Edite o trecho sobre Duchamp começando em "Nascido na França" e terminando em "isolado em sua trajetória.", substituindo "Nova York" por "Paris".

TEXTO CITADO =>
§ §

Nascido na França e radicado nos Estados Unidos, Duchamp foi um exímio pintor, escultor, fotógrafo, cineasta, poeta, mestre do jogo de xadrez e ator performático, especialmente quando surgia travestido com a identidade secreta em seu alter-ego Rrose Sélavy, que alcançou o status de celebridade na cena artística de Nova York e chegou a assinar a autoria de vários “ready-made” – numa época em que a palavra “performance” sequer era usada no sentido teatral e espetacular do termo. Duchamp ficaria consagrado como um dos artistas mais influentes do século 20, mas é importante lembrar que o acontecimento de 1917 não foi um caso isolado em sua trajetória.

§ §

MATERIAL FORNECIDO =>
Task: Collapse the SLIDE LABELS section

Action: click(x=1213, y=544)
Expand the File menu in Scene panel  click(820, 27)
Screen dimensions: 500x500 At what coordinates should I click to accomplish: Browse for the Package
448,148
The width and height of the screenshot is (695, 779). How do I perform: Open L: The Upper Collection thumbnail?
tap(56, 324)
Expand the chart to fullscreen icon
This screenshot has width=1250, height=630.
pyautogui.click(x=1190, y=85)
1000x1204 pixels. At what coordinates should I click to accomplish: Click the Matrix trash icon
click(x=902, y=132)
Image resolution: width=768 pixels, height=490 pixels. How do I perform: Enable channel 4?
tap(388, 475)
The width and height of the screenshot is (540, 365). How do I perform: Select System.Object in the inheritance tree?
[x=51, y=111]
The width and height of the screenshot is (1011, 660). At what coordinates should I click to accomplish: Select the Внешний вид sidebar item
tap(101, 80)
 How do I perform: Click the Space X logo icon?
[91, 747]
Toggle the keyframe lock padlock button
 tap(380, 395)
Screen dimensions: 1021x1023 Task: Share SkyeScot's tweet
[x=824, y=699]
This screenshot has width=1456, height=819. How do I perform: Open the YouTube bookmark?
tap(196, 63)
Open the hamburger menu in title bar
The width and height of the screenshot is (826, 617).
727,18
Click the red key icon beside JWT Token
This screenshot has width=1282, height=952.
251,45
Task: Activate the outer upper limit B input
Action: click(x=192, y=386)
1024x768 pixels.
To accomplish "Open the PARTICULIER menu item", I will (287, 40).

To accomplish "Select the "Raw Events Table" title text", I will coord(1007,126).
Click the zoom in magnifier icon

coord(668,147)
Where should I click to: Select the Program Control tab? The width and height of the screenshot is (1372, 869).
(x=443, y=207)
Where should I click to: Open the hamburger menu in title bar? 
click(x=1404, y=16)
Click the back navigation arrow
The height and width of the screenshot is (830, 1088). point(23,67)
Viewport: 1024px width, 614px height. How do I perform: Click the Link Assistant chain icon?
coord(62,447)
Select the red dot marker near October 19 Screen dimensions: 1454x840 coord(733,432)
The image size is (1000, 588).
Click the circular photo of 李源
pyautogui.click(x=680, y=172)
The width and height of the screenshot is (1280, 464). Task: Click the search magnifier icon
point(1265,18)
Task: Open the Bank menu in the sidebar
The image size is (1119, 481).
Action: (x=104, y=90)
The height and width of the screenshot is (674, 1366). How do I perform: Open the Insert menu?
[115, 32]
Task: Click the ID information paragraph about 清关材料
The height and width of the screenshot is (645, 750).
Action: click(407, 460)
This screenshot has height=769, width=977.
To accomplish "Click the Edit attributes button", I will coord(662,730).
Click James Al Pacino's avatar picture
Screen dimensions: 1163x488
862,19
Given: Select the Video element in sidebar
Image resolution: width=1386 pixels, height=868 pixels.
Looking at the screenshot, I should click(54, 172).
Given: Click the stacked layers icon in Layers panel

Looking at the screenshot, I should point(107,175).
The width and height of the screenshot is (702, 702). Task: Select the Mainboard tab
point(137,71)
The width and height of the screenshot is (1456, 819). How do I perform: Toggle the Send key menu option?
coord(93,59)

§ §

RESULTADO DA TAREFA =>
Nascido na França e radicado nos Estados Unidos, Duchamp foi um exímio pintor, escultor, fotógrafo, cineasta, poeta, mestre do jogo de xadrez e ator performático, especialmente quando surgia travestido com a identidade secreta em seu alter-ego Rrose Sélavy, que alcançou o status de celebridade na cena artística de Paris e chegou a assinar a autoria de vários “ready-made” – numa época em que a palavra “performance” sequer era usada no sentido teatral e espetacular do termo. Duchamp ficaria consagrado como um dos artistas mais influentes do século 20, mas é importante lembrar que o acontecimento de 1917 não foi um caso isolado em sua trajetória.